## Sentence Transformers

Sentence transformers require Python 3.6 or higher and PyTorch 1.6.0 or higher. PyTorch requies the use of a GPU. Colab is preinstalled with PyTorch and tensorflow/keras, and you can use the Colab GPU. But Colab meters the use of GPU and may charge you a small fee. If using a local machine, install pytorch or torchvision as follows. PyTorch is supported on macOS 10.15 (Catalina) or higher and . See https://pytorch.org/get-started/locally/ for installation details.

conda install pytorch torchvision torchaudio -c pytorch<br>
pip3 install torch torchvision

In [None]:
# !pip3 install torch torchvision

In [None]:
# Verify if torch installation was successful; it should display a 5 x 3 matrix of random numbers

import torch
x = torch.rand(5, 3)
print(x)

In [1]:
# Check for GPU (using PyTorch)
# If available, tell PyTorch to use the GPU, otherwise use the CPU

import torch

if torch.cuda.is_available():
    device = torch.device("cuda")
    print('There are %d GPU(s) available.' % torch.cuda.device_count())
    print('We will use the GPU:', torch.cuda.get_device_name(0))
else:
    print('No GPU available, using the CPU instead.')
    device = torch.device("cpu")

There are 1 GPU(s) available.
We will use the GPU: Tesla T4


In [3]:
# !pip install transformers sentence_transformers

In [4]:
# conda install -c conda-forge ipywidgets
# jupyter nbextension enable --py widgetsnbextension
# Restart Jupyter notebook

import numpy as np
from sentence_transformers import SentenceTransformer, util
model = SentenceTransformer('stsb-roberta-large')

The secret `HF_TOKEN` does not exist in your Colab secrets.
To authenticate with the Hugging Face Hub, create a token in your settings tab (https://huggingface.co/settings/tokens), set it as secret in your Google Colab and restart your session.
You will be able to reuse this secret in all of your notebooks.
Please note that authentication is recommended but still optional to access public models or datasets.


modules.json:   0%|          | 0.00/229 [00:00<?, ?B/s]

config_sentence_transformers.json:   0%|          | 0.00/122 [00:00<?, ?B/s]

README.md:   0%|          | 0.00/3.96k [00:00<?, ?B/s]

sentence_bert_config.json:   0%|          | 0.00/52.0 [00:00<?, ?B/s]

config.json:   0%|          | 0.00/674 [00:00<?, ?B/s]

pytorch_model.bin:   0%|          | 0.00/1.42G [00:00<?, ?B/s]

tokenizer_config.json:   0%|          | 0.00/1.17k [00:00<?, ?B/s]

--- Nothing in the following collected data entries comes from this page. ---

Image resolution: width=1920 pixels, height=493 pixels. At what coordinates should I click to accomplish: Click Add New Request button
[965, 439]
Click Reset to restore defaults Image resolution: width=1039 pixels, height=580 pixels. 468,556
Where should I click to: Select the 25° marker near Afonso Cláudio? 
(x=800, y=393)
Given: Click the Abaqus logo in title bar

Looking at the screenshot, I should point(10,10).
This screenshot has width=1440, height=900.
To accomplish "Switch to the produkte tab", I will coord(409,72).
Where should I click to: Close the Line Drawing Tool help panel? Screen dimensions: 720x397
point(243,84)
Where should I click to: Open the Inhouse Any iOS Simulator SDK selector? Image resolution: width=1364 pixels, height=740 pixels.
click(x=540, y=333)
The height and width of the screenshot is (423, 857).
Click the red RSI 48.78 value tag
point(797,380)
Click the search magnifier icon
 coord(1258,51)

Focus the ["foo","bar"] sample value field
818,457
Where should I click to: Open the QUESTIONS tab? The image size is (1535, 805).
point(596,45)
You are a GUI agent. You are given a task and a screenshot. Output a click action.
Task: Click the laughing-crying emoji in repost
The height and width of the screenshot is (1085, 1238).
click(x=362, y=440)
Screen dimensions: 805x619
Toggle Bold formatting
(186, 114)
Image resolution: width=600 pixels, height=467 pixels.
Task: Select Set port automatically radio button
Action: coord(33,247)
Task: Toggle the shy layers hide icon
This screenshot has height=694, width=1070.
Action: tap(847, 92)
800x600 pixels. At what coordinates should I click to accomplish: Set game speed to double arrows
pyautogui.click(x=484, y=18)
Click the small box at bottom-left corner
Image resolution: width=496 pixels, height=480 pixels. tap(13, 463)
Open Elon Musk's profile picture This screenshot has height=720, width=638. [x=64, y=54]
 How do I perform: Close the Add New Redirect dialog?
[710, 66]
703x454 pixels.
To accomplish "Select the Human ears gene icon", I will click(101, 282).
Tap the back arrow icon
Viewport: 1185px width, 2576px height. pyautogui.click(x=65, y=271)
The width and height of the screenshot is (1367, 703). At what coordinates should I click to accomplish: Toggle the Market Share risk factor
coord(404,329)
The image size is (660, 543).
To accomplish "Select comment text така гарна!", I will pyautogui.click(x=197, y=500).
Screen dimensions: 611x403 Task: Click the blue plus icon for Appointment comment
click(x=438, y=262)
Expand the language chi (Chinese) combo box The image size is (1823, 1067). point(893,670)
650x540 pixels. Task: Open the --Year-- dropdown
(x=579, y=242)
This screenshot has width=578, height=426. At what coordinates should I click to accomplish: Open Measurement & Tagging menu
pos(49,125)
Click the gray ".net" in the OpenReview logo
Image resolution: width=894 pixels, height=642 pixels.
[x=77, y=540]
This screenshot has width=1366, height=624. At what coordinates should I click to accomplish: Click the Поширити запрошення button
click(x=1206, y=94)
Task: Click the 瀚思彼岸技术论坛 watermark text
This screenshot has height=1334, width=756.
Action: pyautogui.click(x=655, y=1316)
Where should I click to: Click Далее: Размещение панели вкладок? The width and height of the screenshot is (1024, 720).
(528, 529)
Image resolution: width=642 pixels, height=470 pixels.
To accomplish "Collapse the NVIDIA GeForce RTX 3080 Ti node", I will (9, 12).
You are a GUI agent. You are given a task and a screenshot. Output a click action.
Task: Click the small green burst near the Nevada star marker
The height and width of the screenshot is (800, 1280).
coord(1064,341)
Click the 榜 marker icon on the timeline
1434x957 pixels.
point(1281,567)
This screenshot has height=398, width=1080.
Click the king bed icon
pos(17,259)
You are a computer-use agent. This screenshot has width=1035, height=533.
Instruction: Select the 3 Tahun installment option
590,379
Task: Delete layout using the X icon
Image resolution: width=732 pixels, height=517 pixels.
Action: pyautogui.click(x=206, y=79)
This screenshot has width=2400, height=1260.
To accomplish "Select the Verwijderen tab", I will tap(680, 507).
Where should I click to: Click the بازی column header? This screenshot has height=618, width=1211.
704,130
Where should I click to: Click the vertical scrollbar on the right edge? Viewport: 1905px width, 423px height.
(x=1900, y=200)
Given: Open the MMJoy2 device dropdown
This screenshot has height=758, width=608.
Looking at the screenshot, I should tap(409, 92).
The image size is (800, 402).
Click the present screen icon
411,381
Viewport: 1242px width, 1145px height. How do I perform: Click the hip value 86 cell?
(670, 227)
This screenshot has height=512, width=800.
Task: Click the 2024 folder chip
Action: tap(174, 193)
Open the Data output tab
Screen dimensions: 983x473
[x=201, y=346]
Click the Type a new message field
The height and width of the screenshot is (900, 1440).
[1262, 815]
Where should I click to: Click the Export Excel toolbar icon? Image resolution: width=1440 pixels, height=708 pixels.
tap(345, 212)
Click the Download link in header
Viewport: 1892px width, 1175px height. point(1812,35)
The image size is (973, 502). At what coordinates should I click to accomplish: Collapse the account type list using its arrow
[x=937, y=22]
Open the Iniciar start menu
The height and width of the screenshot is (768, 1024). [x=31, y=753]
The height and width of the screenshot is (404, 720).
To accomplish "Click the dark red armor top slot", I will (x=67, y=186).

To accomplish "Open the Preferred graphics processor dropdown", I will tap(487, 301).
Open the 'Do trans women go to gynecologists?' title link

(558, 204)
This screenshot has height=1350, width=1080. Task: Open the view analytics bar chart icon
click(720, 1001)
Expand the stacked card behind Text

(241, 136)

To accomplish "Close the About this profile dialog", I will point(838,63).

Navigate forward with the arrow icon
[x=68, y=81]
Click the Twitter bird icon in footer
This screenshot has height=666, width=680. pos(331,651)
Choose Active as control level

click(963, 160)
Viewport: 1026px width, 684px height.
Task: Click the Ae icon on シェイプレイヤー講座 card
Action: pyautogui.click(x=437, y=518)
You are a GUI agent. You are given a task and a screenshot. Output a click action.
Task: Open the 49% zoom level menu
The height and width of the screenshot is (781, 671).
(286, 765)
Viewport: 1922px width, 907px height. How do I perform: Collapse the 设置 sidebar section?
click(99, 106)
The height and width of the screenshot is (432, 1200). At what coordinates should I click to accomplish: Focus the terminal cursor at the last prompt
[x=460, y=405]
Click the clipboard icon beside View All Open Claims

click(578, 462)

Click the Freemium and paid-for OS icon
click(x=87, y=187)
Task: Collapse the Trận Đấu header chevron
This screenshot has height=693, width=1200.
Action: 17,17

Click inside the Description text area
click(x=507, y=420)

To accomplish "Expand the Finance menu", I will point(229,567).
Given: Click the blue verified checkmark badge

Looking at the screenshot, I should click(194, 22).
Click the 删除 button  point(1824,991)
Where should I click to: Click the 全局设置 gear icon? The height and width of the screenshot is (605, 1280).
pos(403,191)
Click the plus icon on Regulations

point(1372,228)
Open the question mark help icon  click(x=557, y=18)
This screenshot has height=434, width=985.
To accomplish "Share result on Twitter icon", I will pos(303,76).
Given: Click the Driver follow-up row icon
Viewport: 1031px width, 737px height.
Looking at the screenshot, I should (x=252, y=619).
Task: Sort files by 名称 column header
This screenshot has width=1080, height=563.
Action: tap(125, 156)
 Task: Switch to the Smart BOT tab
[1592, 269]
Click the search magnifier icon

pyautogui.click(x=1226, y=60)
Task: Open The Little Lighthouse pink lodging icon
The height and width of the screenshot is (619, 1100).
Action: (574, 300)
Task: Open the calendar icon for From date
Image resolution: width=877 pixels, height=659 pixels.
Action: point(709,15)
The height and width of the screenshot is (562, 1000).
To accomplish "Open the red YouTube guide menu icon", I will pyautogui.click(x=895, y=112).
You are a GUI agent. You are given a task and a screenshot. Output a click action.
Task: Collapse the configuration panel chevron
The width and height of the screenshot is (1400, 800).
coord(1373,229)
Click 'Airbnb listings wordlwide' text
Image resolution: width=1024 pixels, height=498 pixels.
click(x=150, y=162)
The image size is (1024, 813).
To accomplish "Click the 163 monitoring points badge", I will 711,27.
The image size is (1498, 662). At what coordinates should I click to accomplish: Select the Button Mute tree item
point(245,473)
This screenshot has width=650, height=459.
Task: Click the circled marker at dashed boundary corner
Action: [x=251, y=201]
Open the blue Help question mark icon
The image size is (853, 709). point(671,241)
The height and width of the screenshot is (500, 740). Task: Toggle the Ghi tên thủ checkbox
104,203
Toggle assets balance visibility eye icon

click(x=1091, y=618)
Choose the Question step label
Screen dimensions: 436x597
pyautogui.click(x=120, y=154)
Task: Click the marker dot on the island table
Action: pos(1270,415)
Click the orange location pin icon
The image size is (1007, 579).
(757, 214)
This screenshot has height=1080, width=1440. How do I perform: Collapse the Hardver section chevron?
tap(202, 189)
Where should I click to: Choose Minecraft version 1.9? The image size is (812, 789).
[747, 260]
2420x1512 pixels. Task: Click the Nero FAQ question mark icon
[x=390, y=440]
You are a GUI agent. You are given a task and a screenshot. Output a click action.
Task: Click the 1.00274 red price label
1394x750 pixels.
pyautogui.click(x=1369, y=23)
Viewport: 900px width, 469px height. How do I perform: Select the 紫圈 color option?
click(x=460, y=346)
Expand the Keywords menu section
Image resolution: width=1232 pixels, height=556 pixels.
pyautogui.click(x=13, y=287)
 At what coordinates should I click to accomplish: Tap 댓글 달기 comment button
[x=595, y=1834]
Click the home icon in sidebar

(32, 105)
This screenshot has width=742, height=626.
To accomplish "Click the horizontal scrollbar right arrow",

vocab.json:   0%|          | 0.00/798k [00:00<?, ?B/s]

merges.txt:   0%|          | 0.00/456k [00:00<?, ?B/s]

tokenizer.json:   0%|          | 0.00/1.36M [00:00<?, ?B/s]

added_tokens.json:   0%|          | 0.00/2.00 [00:00<?, ?B/s]

special_tokens_map.json:   0%|          | 0.00/239 [00:00<?, ?B/s]

1_Pooling/config.json:   0%|          | 0.00/191 [00:00<?, ?B/s]

### Semantic Text Similarity (STS)
##### Pretrained sentence embedding models for Semantic Textual Similarity (STS):

The following models are optimized for Semantic Textual Similarity (STS).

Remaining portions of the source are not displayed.